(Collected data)
---
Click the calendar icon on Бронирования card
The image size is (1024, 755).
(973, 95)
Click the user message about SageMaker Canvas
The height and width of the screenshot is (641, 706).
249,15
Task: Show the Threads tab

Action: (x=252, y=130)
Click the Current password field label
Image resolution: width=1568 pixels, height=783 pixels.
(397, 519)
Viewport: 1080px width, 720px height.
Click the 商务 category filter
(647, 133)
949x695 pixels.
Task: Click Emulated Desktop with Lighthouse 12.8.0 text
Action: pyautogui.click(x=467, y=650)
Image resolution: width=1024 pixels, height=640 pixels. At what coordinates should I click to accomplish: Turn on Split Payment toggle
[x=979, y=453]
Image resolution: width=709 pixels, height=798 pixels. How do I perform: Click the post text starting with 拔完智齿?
---
About this exercise:
Reproduce verbatim the stretch of lines beginning with the one containing "The height and" and ending at the close of the entries above.

Written answer:
The height and width of the screenshot is (641, 706).
249,15
Task: Show the Threads tab

Action: (x=252, y=130)
Click the Current password field label
Image resolution: width=1568 pixels, height=783 pixels.
(397, 519)
Viewport: 1080px width, 720px height.
Click the 商务 category filter
(647, 133)
949x695 pixels.
Task: Click Emulated Desktop with Lighthouse 12.8.0 text
Action: pyautogui.click(x=467, y=650)
Image resolution: width=1024 pixels, height=640 pixels. At what coordinates should I click to accomplish: Turn on Split Payment toggle
[x=979, y=453]
Image resolution: width=709 pixels, height=798 pixels. How do I perform: Click the post text starting with 拔完智齿?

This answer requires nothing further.